** start DATA SUPPLIED **
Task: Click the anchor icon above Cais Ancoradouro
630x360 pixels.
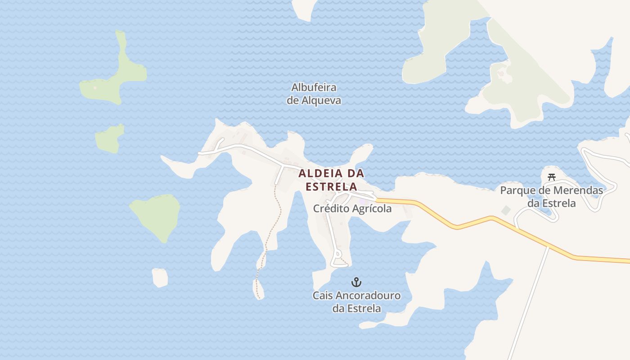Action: pyautogui.click(x=356, y=282)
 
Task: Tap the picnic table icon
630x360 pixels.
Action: pyautogui.click(x=552, y=177)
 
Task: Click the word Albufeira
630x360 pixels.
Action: pyautogui.click(x=314, y=87)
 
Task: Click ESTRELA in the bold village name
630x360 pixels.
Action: pyautogui.click(x=331, y=186)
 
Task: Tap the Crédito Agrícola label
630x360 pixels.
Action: pyautogui.click(x=352, y=209)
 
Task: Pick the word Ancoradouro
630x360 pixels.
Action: pyautogui.click(x=368, y=296)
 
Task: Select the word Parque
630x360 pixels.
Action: pyautogui.click(x=517, y=190)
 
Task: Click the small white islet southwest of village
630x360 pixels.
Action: pyautogui.click(x=160, y=277)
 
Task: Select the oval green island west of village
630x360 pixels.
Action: pyautogui.click(x=156, y=216)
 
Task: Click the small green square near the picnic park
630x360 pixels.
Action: pyautogui.click(x=506, y=210)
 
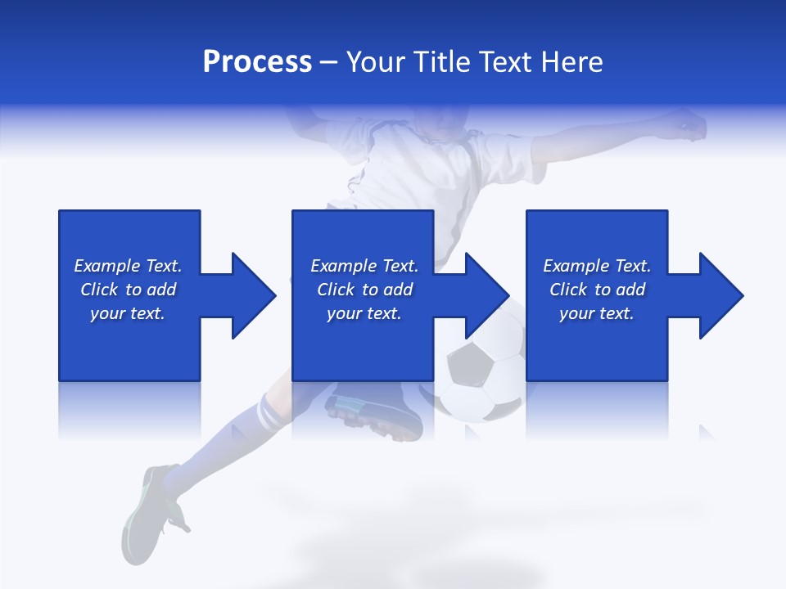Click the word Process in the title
tap(257, 62)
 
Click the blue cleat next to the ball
tap(373, 414)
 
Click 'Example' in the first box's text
tap(106, 266)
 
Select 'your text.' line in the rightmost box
tap(596, 313)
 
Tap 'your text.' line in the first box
tap(127, 313)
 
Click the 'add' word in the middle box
tap(397, 290)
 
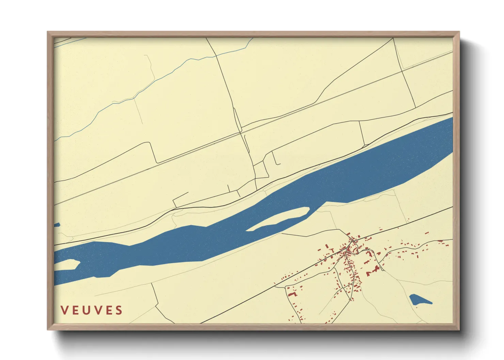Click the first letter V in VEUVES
tap(64, 310)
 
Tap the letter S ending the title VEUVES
tap(119, 310)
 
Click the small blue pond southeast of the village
tap(418, 300)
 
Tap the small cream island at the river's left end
tap(67, 264)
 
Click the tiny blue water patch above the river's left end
tap(57, 225)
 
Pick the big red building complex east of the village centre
tap(373, 271)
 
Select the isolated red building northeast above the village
tap(427, 233)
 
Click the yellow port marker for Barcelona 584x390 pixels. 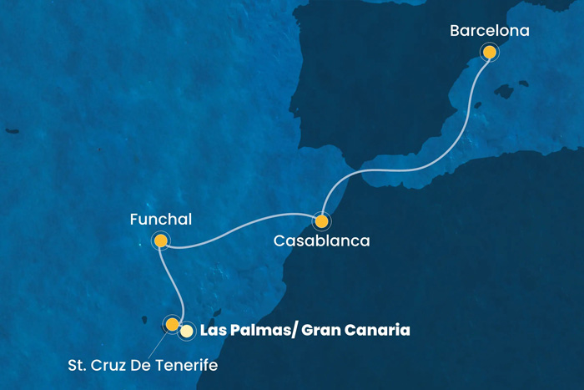(x=490, y=53)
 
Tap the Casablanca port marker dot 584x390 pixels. (x=321, y=221)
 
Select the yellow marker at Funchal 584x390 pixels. (x=161, y=241)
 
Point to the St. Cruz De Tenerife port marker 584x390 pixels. (x=172, y=323)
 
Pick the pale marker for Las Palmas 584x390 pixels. (x=187, y=331)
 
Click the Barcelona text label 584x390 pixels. (x=489, y=31)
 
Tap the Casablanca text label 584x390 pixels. (x=321, y=241)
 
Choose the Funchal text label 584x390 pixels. (x=161, y=220)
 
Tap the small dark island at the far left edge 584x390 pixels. (x=11, y=131)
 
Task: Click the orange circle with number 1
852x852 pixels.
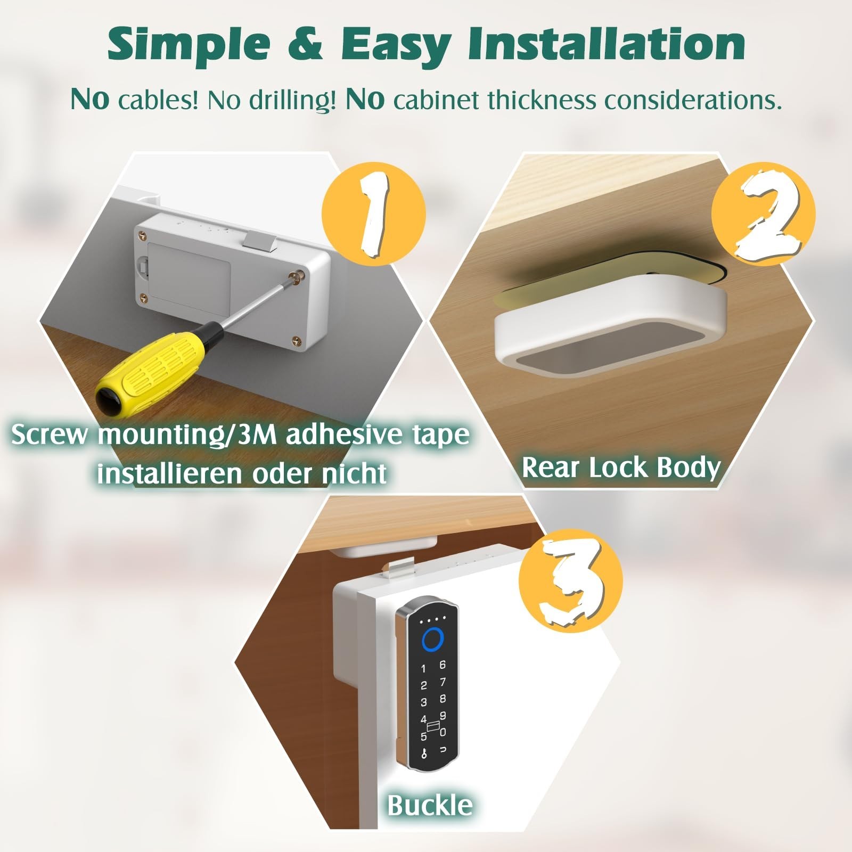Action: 373,212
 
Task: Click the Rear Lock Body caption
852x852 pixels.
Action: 621,468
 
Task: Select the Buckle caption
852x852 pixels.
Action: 430,805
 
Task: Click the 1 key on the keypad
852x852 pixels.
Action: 424,669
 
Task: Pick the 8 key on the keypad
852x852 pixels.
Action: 443,699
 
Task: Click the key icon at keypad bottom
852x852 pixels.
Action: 424,753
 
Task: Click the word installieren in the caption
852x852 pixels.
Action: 169,473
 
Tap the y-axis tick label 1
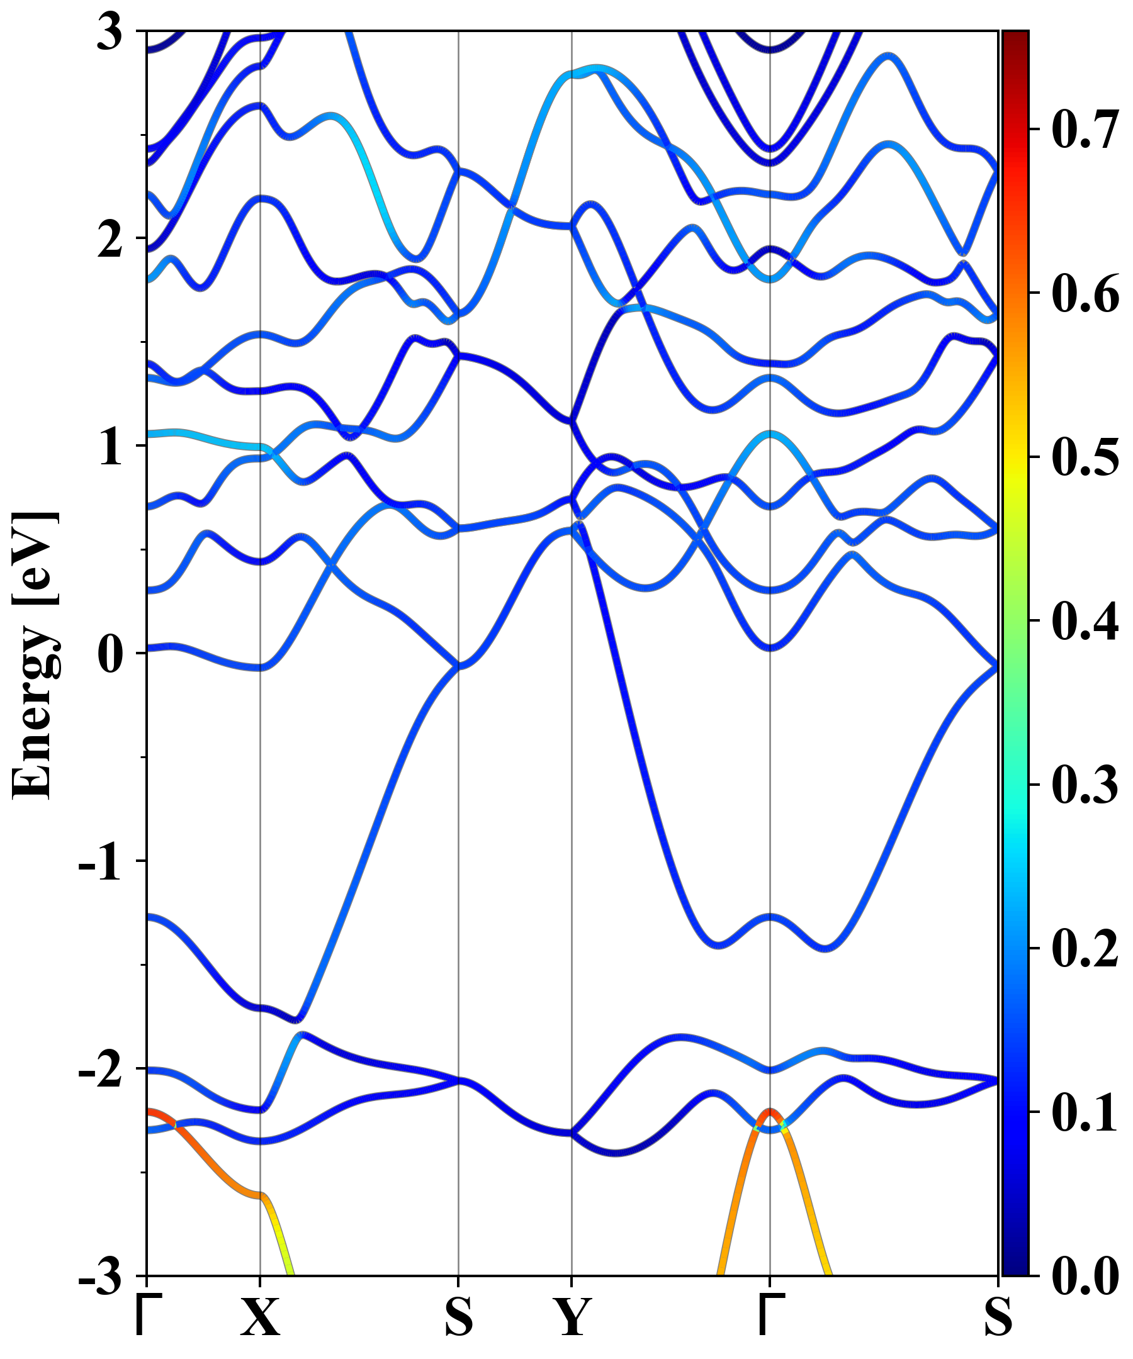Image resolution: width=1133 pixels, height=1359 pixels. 110,447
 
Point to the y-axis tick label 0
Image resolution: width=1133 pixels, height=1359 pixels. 110,654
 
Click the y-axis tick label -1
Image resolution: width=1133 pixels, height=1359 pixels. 100,862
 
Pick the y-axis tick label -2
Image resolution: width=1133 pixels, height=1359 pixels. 100,1070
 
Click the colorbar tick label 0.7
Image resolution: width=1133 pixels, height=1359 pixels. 1084,130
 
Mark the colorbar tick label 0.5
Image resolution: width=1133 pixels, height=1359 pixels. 1084,457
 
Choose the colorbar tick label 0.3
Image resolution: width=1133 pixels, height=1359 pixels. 1084,785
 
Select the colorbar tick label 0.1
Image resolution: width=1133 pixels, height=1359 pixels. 1084,1112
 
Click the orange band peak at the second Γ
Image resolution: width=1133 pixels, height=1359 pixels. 770,1110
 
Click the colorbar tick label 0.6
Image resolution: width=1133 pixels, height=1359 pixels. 1084,293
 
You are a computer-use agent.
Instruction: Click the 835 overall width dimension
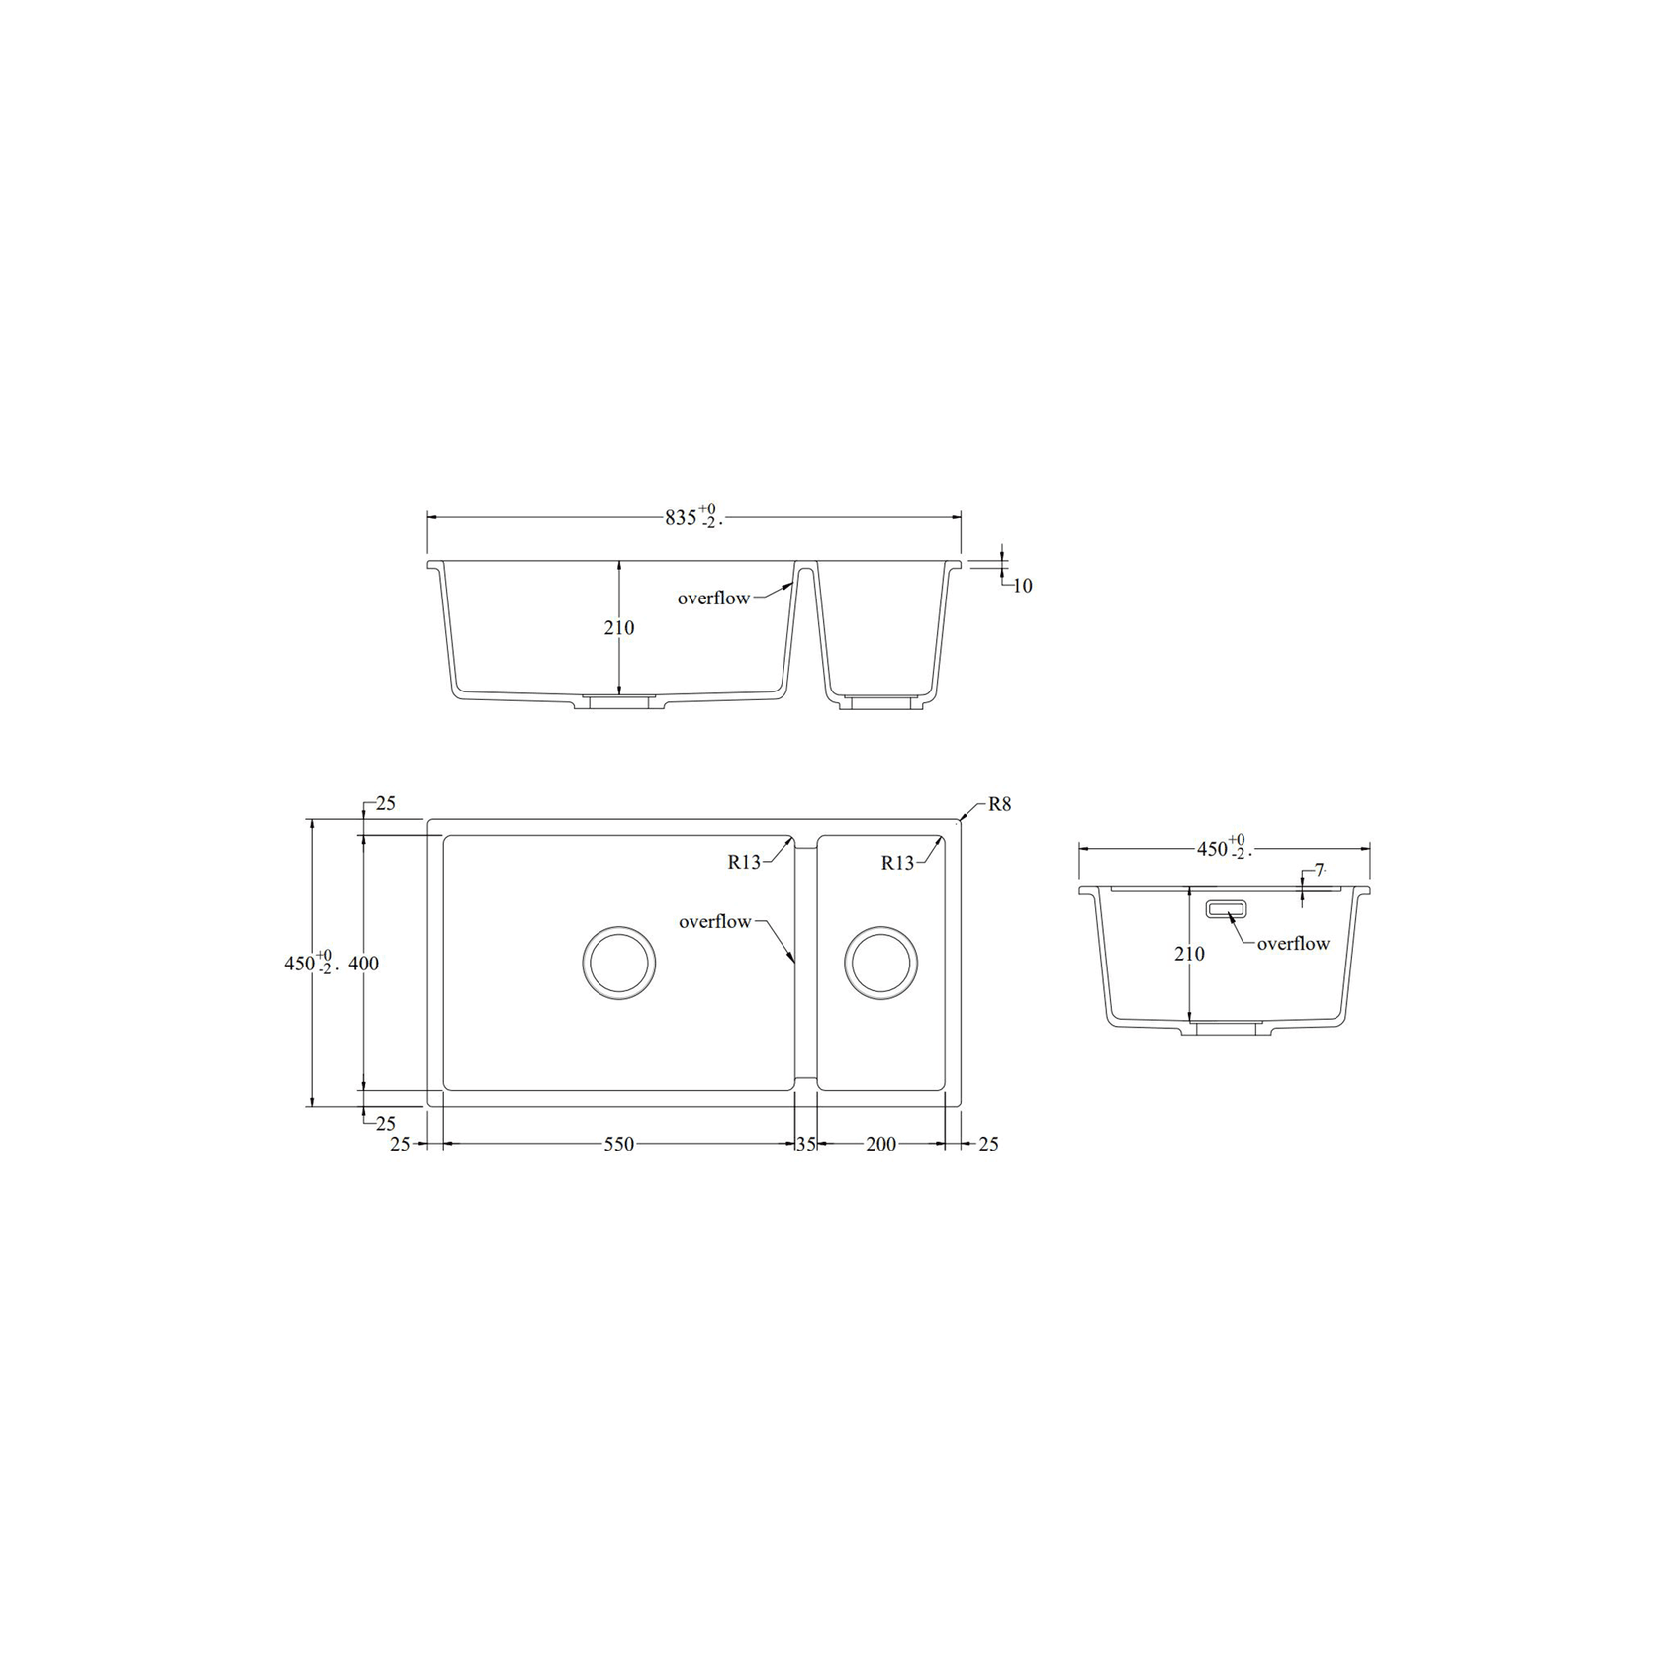pos(682,517)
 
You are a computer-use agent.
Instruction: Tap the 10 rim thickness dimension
pos(1023,586)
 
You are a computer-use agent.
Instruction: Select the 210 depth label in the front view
pos(619,627)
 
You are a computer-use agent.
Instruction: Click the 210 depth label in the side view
pos(1189,954)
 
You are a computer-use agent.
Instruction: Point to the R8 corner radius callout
pos(1000,804)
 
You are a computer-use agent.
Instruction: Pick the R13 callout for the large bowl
pos(744,862)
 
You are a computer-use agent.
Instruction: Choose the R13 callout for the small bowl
pos(897,863)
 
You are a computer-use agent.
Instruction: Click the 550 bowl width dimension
pos(619,1144)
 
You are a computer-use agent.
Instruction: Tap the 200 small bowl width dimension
pos(880,1144)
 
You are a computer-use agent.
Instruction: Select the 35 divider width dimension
pos(806,1144)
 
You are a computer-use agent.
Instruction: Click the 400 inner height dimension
pos(364,964)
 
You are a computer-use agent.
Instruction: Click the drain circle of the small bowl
pos(880,963)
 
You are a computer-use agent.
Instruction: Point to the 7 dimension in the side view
pos(1319,871)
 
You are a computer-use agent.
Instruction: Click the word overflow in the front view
pos(713,599)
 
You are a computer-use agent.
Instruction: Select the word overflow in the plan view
pos(714,922)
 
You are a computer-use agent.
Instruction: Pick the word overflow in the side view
pos(1293,944)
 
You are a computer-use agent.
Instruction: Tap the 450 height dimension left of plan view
pos(299,964)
** end DATA SUPPLIED **
- [GIVEN REQUEST] Please repeat the listing above from its beginning through the line containing "Action: pyautogui.click(x=331, y=186)", inclusive, shifting every coordinate in the answers by adding 24 to it. Omit the pictures from your output.

- [OUTPUT OF THE EXERCISE]
Task: Click the anchor icon above Cais Ancoradouro
630x360 pixels.
Action: pyautogui.click(x=380, y=306)
 
Task: Tap the picnic table icon
630x360 pixels.
Action: pyautogui.click(x=576, y=201)
 
Task: Click the word Albufeira
630x360 pixels.
Action: pyautogui.click(x=338, y=111)
 
Task: Click ESTRELA in the bold village name
630x360 pixels.
Action: pyautogui.click(x=355, y=210)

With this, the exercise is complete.